In the United States, the surgeries the team does in one week would total,
Muraszko estimates, between $2-3 million. Yet the price tag for sending some
of the world’s top doctors and nurses thousands of miles to operate on
some of the world’s poorest — and most desperately ill — children,
totals not quite $30,000. Muraszko and Suresh Ramnath, clinical instructor in
neurosurgery, are currently the key fund-raisers for the project. “I don’t
accept honoraria for lectures,” she says. “Instead, I just put them
into Project Shunt.” Each year, she adds, the team brings back goods from
Guatemala and sells them to raise money. Bake sales help, as do contributions
from others in Muraszko’s department and elsewhere in the Health System.
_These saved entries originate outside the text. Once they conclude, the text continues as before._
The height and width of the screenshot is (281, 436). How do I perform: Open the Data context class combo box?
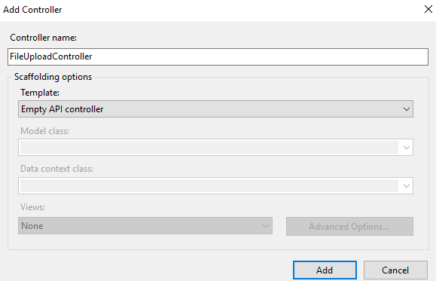point(216,186)
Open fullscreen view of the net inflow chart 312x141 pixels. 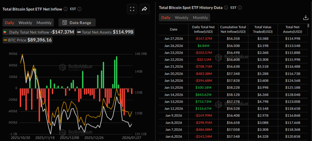click(132, 9)
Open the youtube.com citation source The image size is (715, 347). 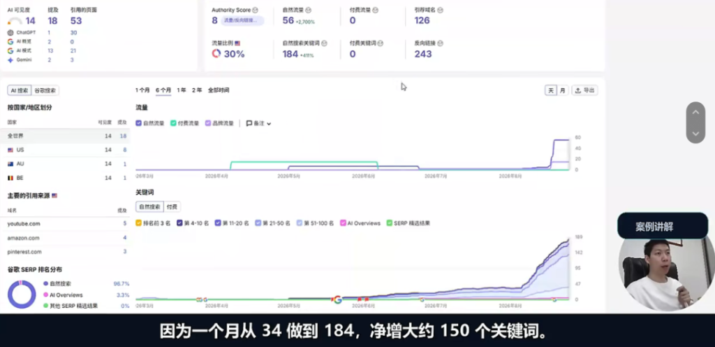point(24,224)

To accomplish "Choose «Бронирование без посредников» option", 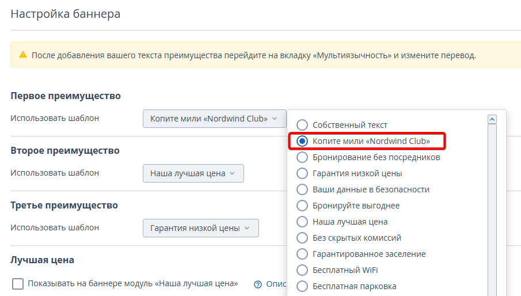I will coord(302,157).
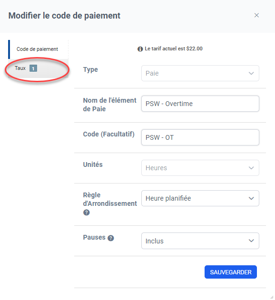Open the Unités dropdown showing Heures

point(200,168)
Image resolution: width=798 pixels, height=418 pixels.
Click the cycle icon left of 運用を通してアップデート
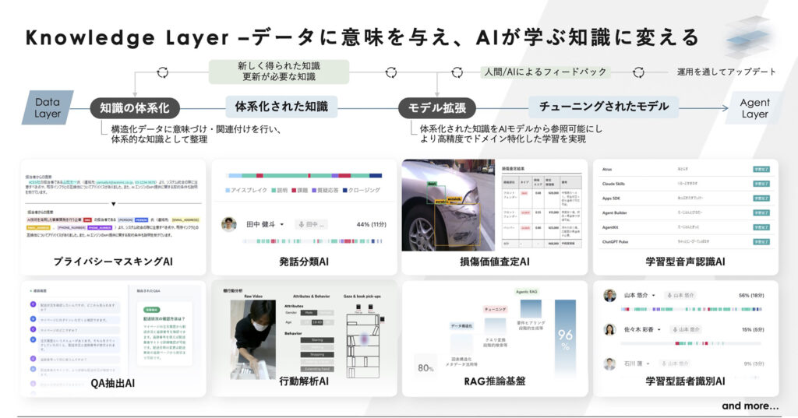pyautogui.click(x=638, y=72)
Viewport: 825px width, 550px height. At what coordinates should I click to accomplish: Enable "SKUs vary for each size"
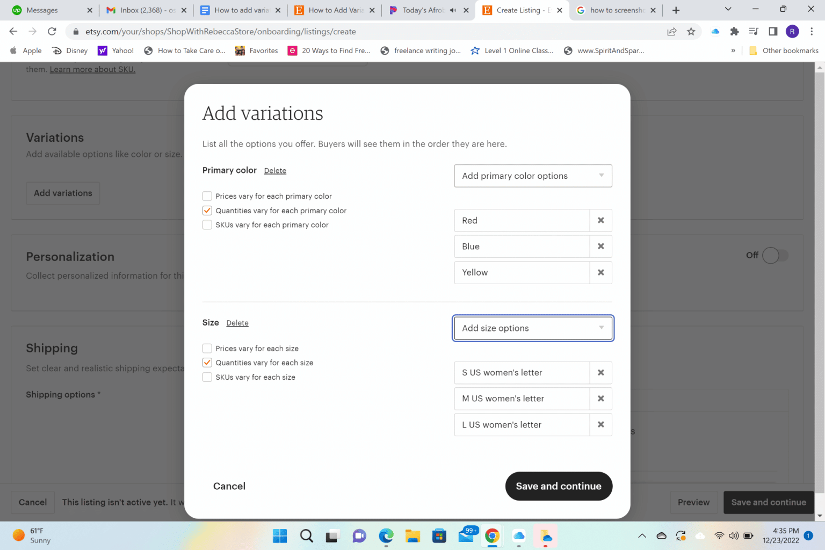[207, 377]
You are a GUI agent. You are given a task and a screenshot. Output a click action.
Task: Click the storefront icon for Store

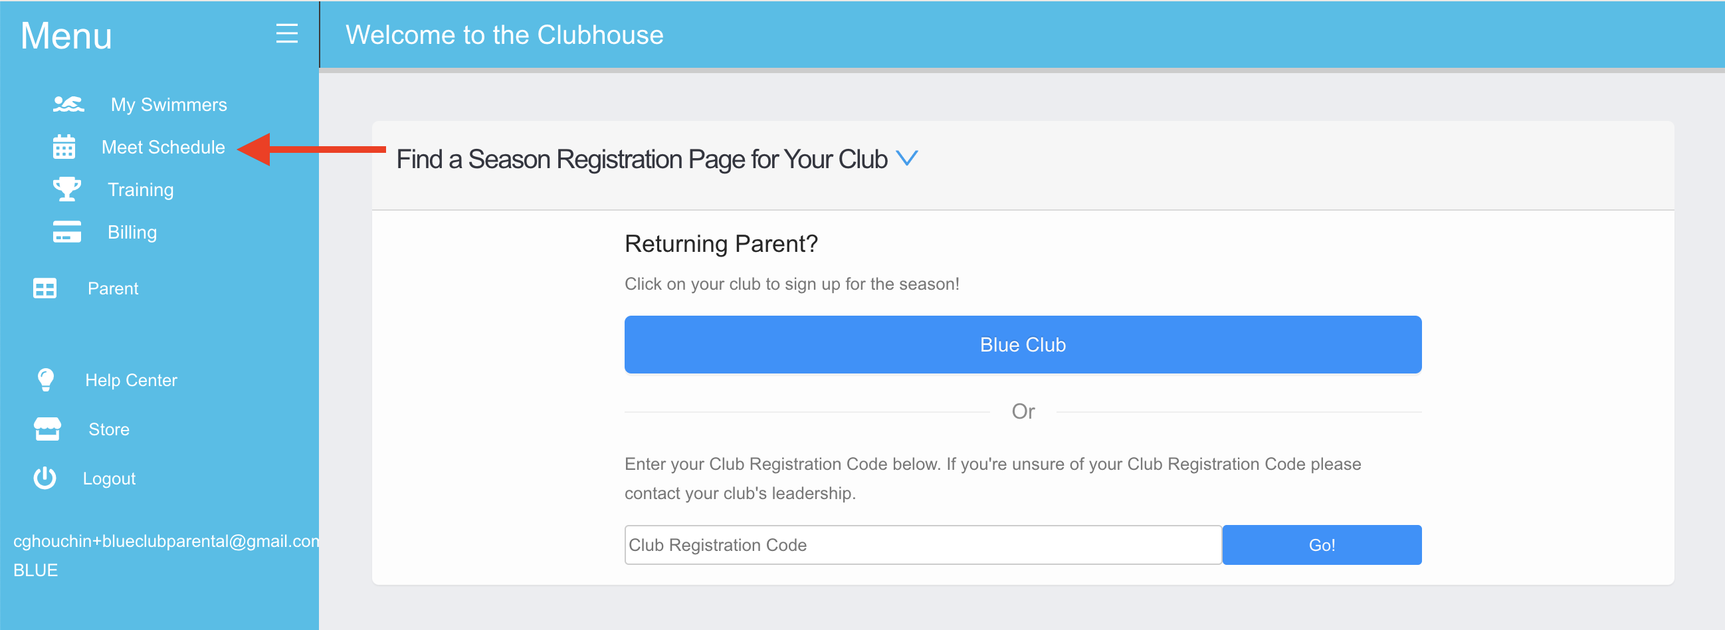pyautogui.click(x=48, y=429)
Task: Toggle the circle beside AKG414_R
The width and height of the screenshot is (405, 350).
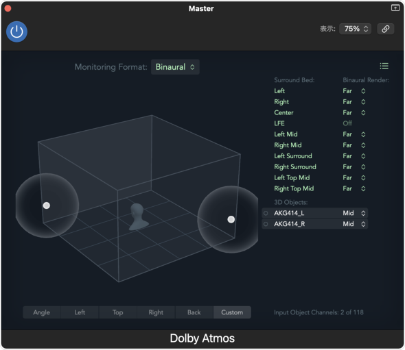Action: 266,224
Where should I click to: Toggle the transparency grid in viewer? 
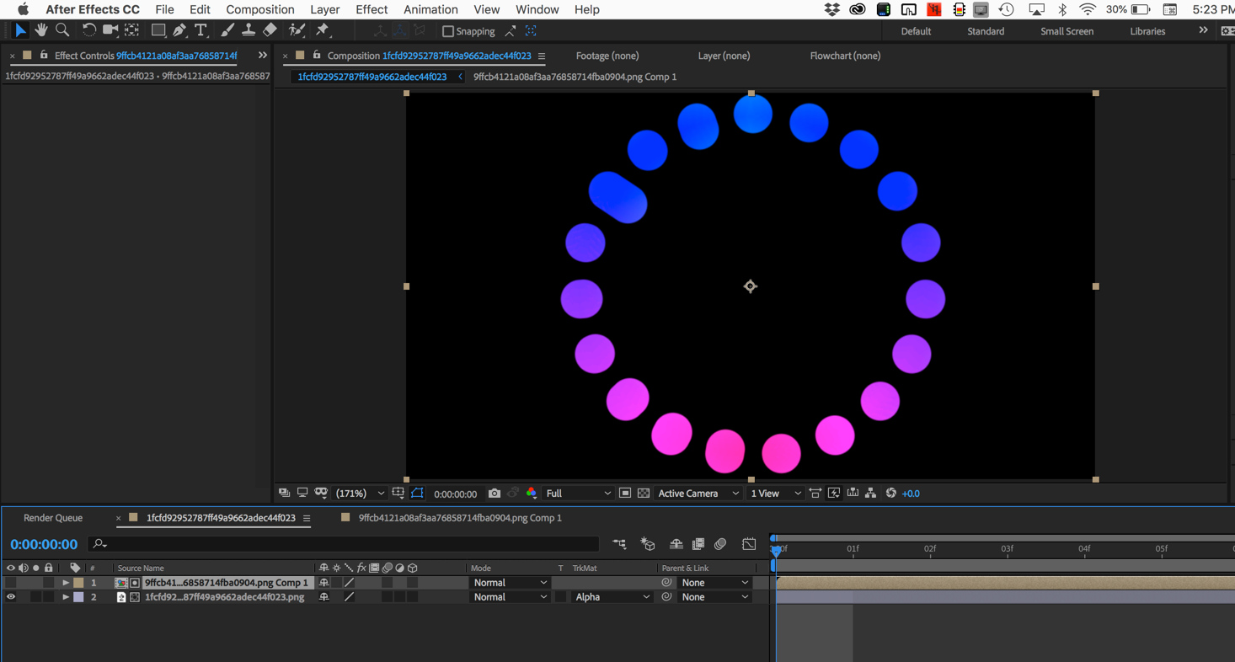coord(644,494)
There’s something almost miraculously unifying about these missions.
On one side: some of the world’s top physicians — people with years
of expensive education and experience, people comfortable with the most advanced
medical technology and familiar with the latest research, people who love their
kids and would do anything for them. On the other side: people with little more
than the clothes they’re wearing, people for whom any education at all
is deemed a valued prize, people who work with simple, humble tools and grow
their own food — people who love their kids and would do anything for
them. On these missions, they meet in the middle and everybody wins.
“Almost everyone who has been on this trip has come away with the same
reaction,” says Muraszko. “You remember why you’re a doctor.”